Technically speaking, General Mackenzie had no authority under which Iranian nuclear scientists and other former regime officials could be detained. In fact, his orders had been to deploy his forces into Iran only in accord with the directives of the International Atomic Energy Agency. The IAEA was, in turn, generally being stymied by the unwillingness of its inspectors to enter into so-called "hot zones" and the uncooperative nature of the provisional government of Iran. The Israelis, on the other hand, were understandably eager to gain one hundred percent certainty that there were no other nuclear weapons out there and, further, to mete out suitable punishments for those complicit in the great crime against Israel.
Therefore, a deal had been struck under the table: the American forces would use their technical capabilities to facilitate the capture of as many former Iranian officials as possible, but the actual grabs and the subsequent interrogations would be conducted by off-the-books Israeli operatives, none of whom had the slightest compunction about the use of the harshest methods of information extraction available to them. All of this was extremely sensitive. For that reason, the teams on both the American and Israeli sides were very small and there were no survivors on the Iranian one.
"The latest batch of prisoners suggested the same thing as the last," said Aronov, flipping through the letter that had been passed to him, "that there were rumors of additional devices not being stored at the sites, but that they had no specific knowledge, etc, etc. And I am assured that my men were very thorough before they disposed of the prisoners."

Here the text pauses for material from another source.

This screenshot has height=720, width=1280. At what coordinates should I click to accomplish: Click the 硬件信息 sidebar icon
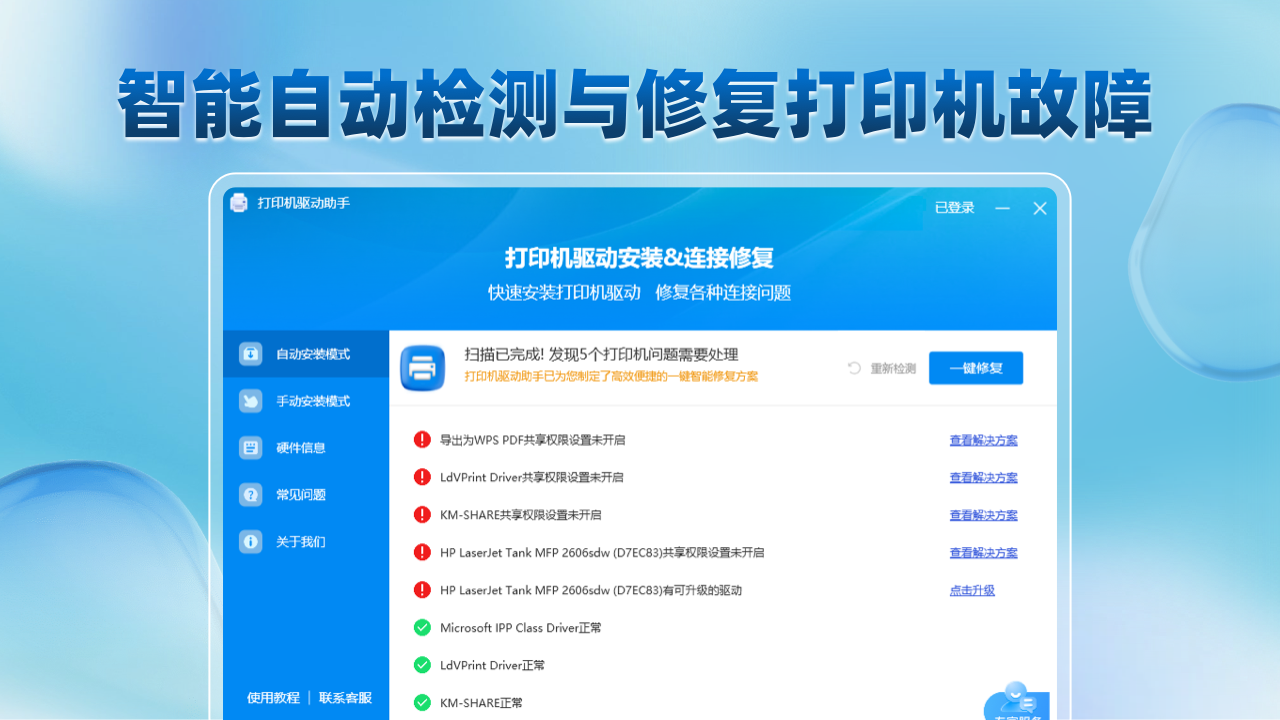(x=250, y=448)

Daniel Hampton had landed at Reagan National Airport at a little after 8:30AM and was immediately shuttled to the White House, arriving at just after 9. He was pre-cleared through security at the gate and ushered immediately into the Oval Office.
"Mr. Hampton," President Warren extended his hand, "I'm going to have to admit, I am sure that we have met before, but I don't recall when or anything else. I'm sorry for that, but there's no time for pleasantries. This is a very serious situation."